New Visions of Community in Contemporary American Fiction
“Wonderfully rich and suggestive . . . an important contribution to the study of gender and ethnicity, to community and citizenship, and to contemporary American fiction.”—Nancy J. Peterson, Purdue University
“Compelling and outstanding. . . . I know of no other work that brings to bear on such literature the perspective of coalition building and its importance for the processes of community relations and the interconnections between individuals and their communities.”—Philip Page, California State University at San Bernardino
“In this nuanced and insightful analysis of ethnic women writers Amy Tan, Barbara Kingsolver, Ana Castillo, and Toni Morrison, Michael argues that traditional American values like rugged individualism, capitalist materialism, and intersecting race, class, ethnic, and gender oppressions isolate, impoverish, and victimize women until they turn to the values of ethnic communities for inspiration.”—Phillipa Kafka, author, On the Outside Looking In(dian): Indian Women Writers at Home and Abroad
In this engaging, optimistic close reading of five late twentieth-century novels by American women, Magali Cornier Michael illuminates the ways in which their authors engage with ideas of communal activism, common commitment, and social transformation. The fictions she examines imagine coalition building as a means of moving toward new forms of nonhierarchical justice; for ethnic cultures that, as a result of racist attitudes, have not been assimilated, power with each other rather than power over each other is a collective goal.
Michael argues that much contemporary American fiction by women offers models of care and nurturing that move away from the private sphere toward the public and political. Specifically, texts by women from such racially marked ethnic groups as African American, Asian American, Native American, and Mexican American draw from the rich systems of thought, histories, and experiences of these hybrid cultures and thus offer feminist and ethical revisions of traditional concepts of community, coalition, subjectivity, and agency.

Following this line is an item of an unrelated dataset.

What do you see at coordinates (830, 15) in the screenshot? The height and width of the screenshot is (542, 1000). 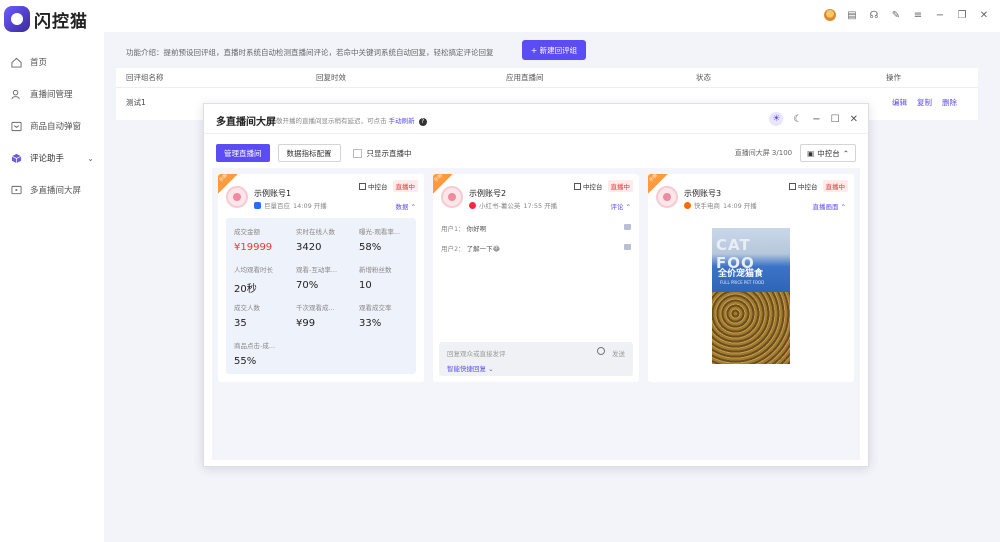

Focusing on Amy Tan’s The Joy Luck Club, Barbara Kingsolver’s The Bean Trees and Pigs in Heaven, Ana Castillo’s So Far from God, and Toni Morrison’s Paradise, Michael shows that each writer emphasizes the positive, liberating effects of kinship and community. These hybrid versions of community, which draw from other-than-dominant culturally specific ideas and histories, have something to offer Americans as the United States moves into an increasingly diverse twenty-first century. Michael provides a rich lens through which to view both contemporary fiction and contemporary life.